Excerpt to read >>
──────

The cron orchestrator

Jobs run on a schedule using a simple cron system built on node-cron:

// 5:30 AM, collect files from all sources
cron.schedule("30 5 * * *", async () => {
  const files = await collectFromAllSources();
  for (const file of files) {
    await queue.add("parse-dgr", { fileId: file.id });
  }
});
 
// 6:00 AM, generate portfolio rollups
cron.schedule("0 6 * * *", async () => {
  await generatePortfolioReport(new Date());
});
 
// 6:30 AM, send alerts for missing/failed reports
cron.schedule("30 6 * * *", async () => {
  await checkCompleteness(new Date());
});

Monitoring the automation

An automated system that fails silently is worse than a manual process. We monitor:

Completeness, did all 33+ plants report today?
Timeliness, were reports collected before the processing window?
Data quality, are values within expected ranges?
Pipeline health, are any workers backed up or failing?

Alerts go to a Slack channel and the ops dashboard. If a plant's report is missing at 6:30 AM, the relevant operator gets pinged automatically.

Results

Processing time: 3-4 hours manual → 12 minutes automated
Error rate: ~5% manual → under 0.1% automated
Coverage: 33+ plants, 6+ vendor formats
Uptime: 99.7% over 12 months

What I'd do differently next time

Start from the output, not the input. Define what the final reports need to look like before you write a single parser. I built the first parsers, then realized the rollup format was different, and had to redo extraction logic. Save yourself that round trip.

──────

[Records for locating words and elements]
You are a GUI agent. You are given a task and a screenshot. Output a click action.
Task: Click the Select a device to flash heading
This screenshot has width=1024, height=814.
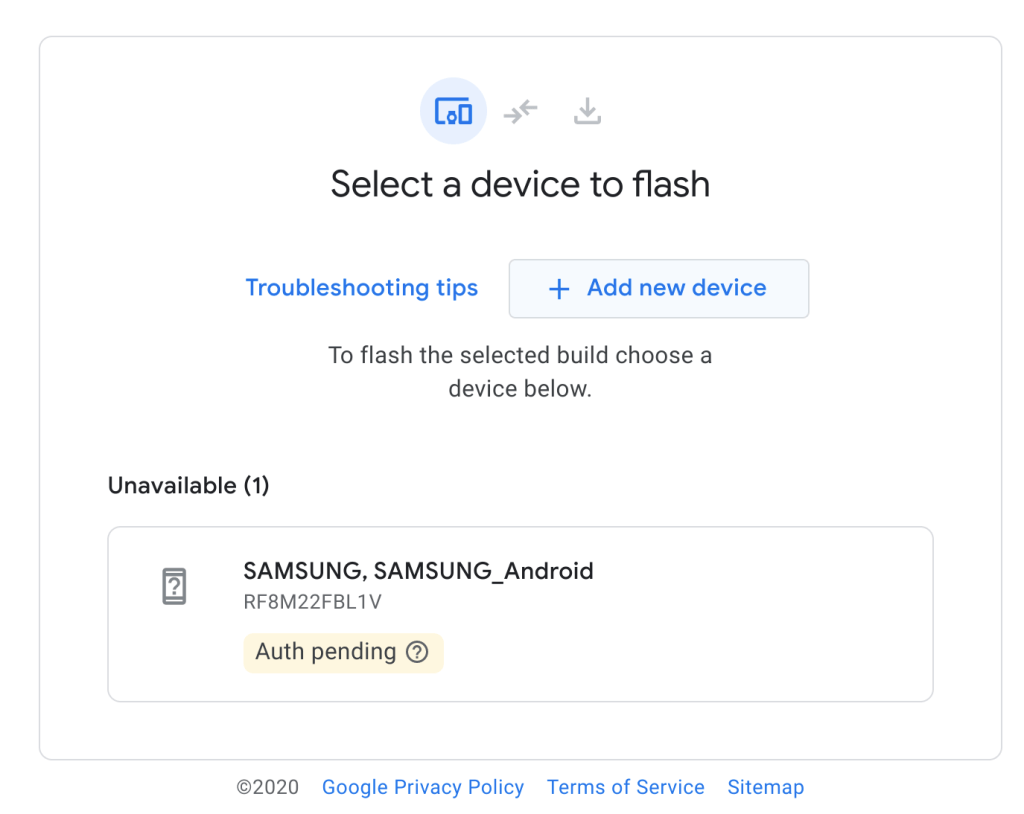[x=520, y=184]
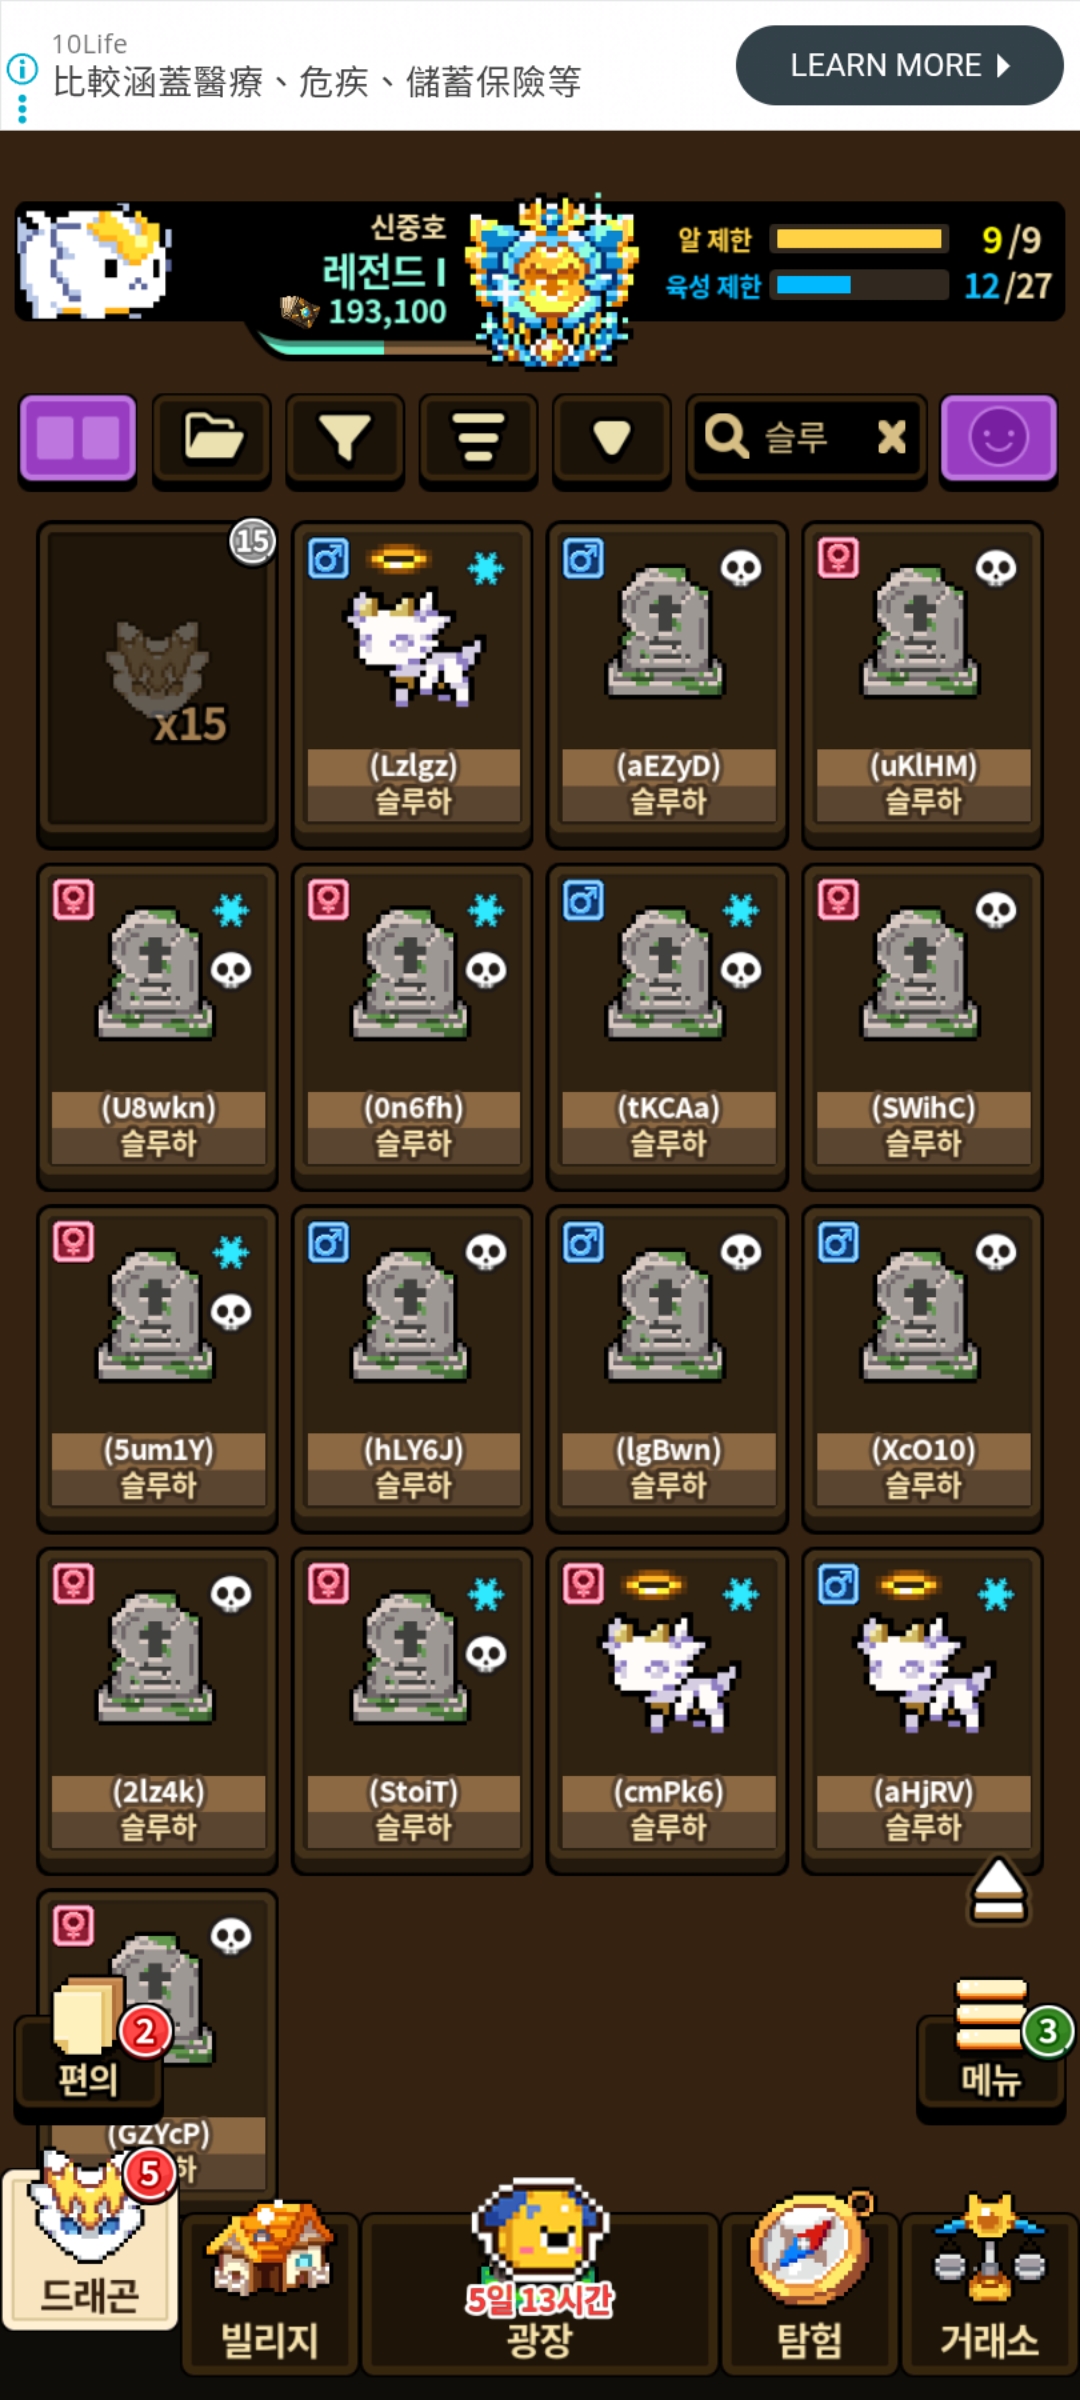This screenshot has height=2400, width=1080.
Task: Open the funnel filter options
Action: [345, 439]
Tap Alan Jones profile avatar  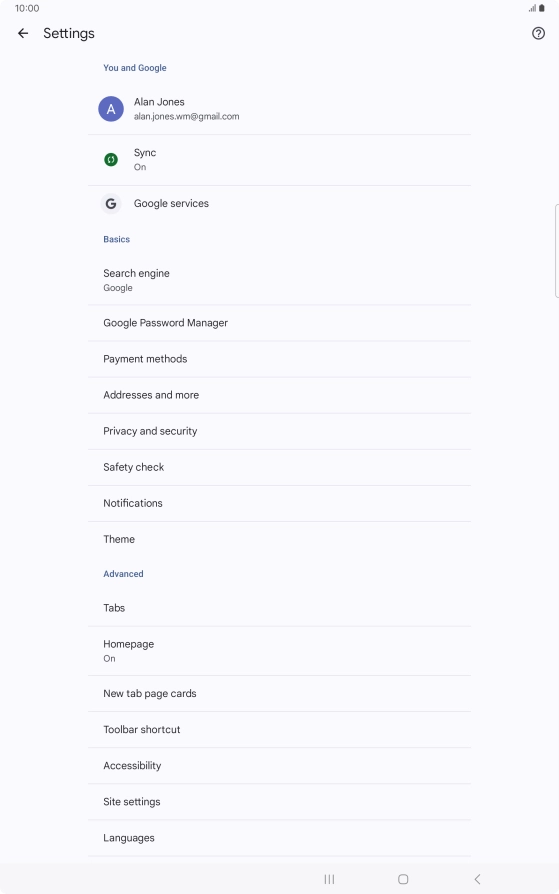(111, 109)
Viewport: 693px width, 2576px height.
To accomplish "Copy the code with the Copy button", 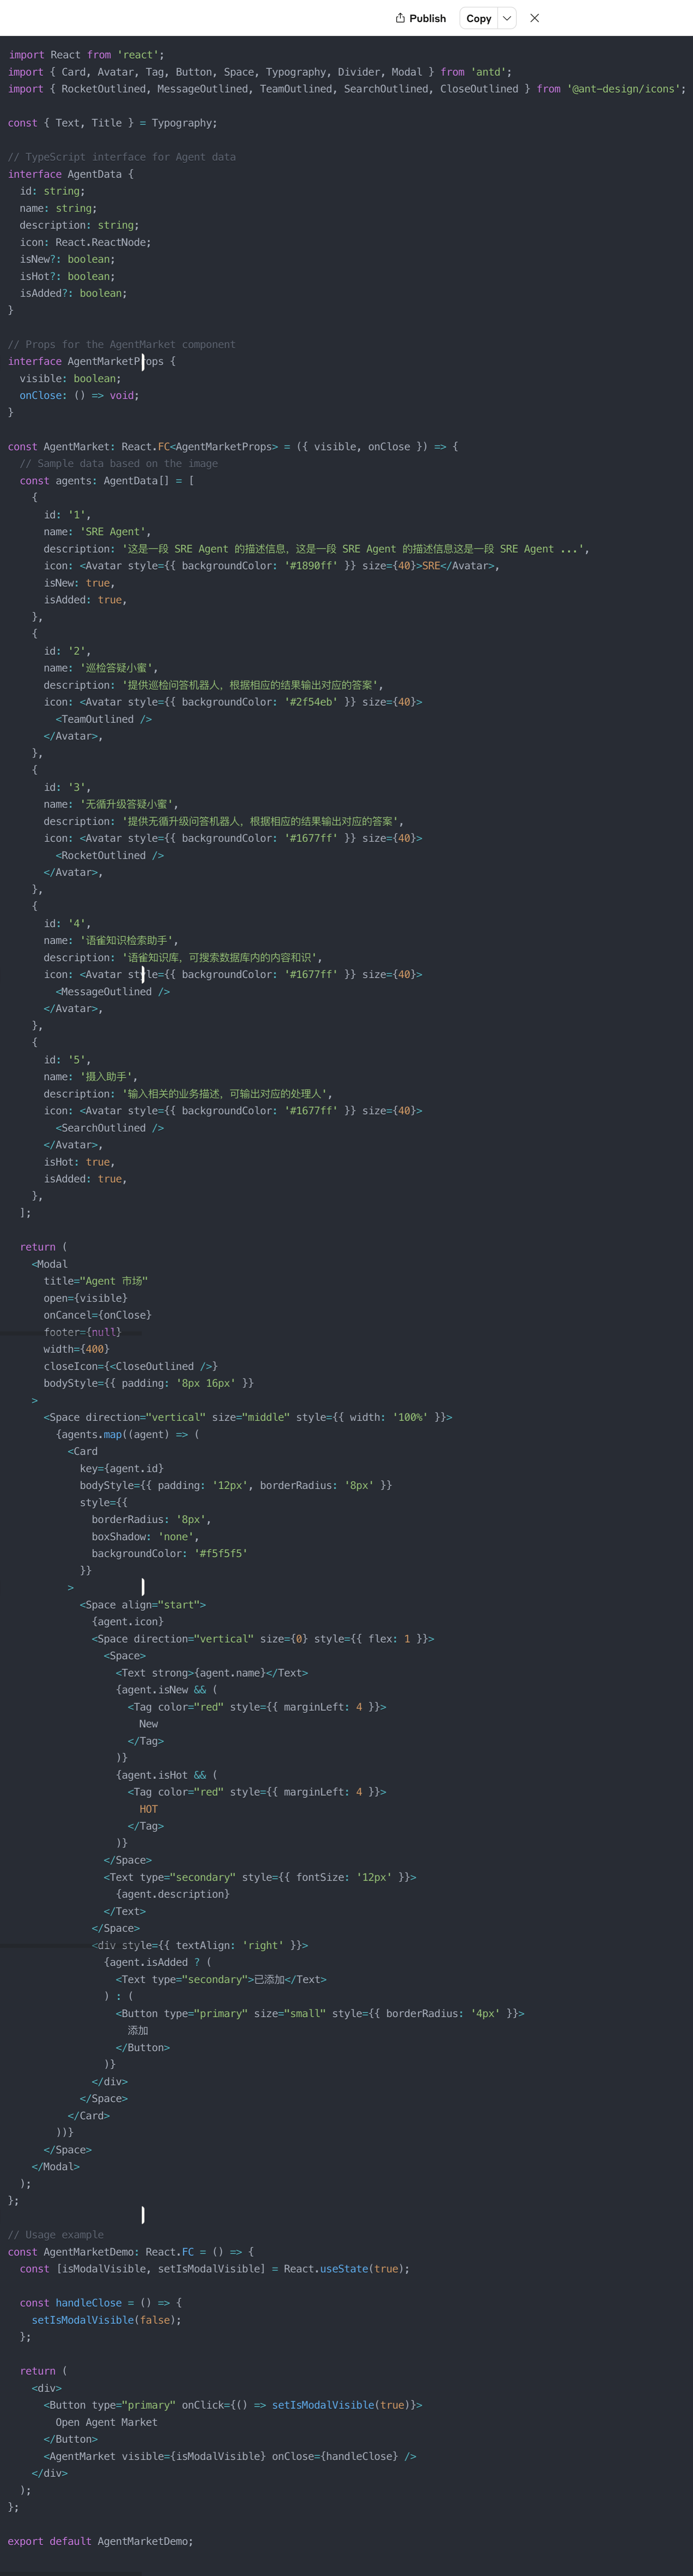I will pos(479,18).
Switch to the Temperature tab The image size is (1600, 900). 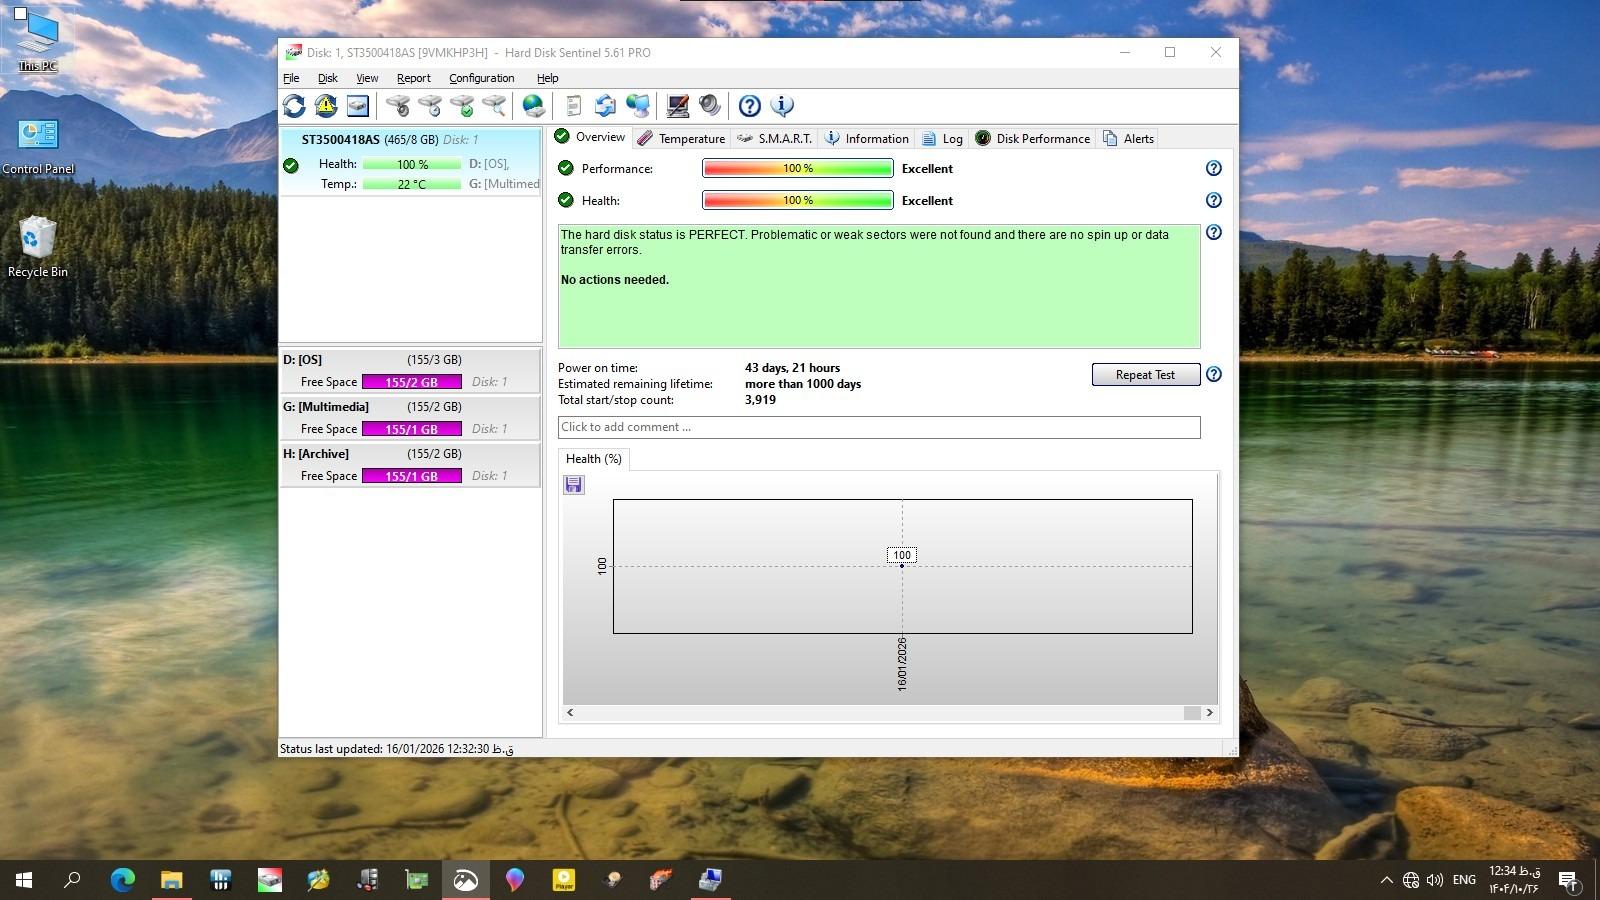coord(682,139)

──────

The tasks >>
(1) Could you repeat everything in the plant-report automation write-up from "What I'd do" down to "that round trip."?
(2) How would you say this sentence from the plant-report automation write-up in Spanish: "An automated system that fails silently is worse than a manual process."

Task-by-task solutions >>
(1)
What I'd do differently next time

Start from the output, not the input. Define what the final reports need to look like before you write a single parser. I built the first parsers, then realized the rollup format was different, and had to redo extraction logic. Save yourself that round trip.

(2) Un sistema automatizado que falla en silencio es peor que un proceso manual.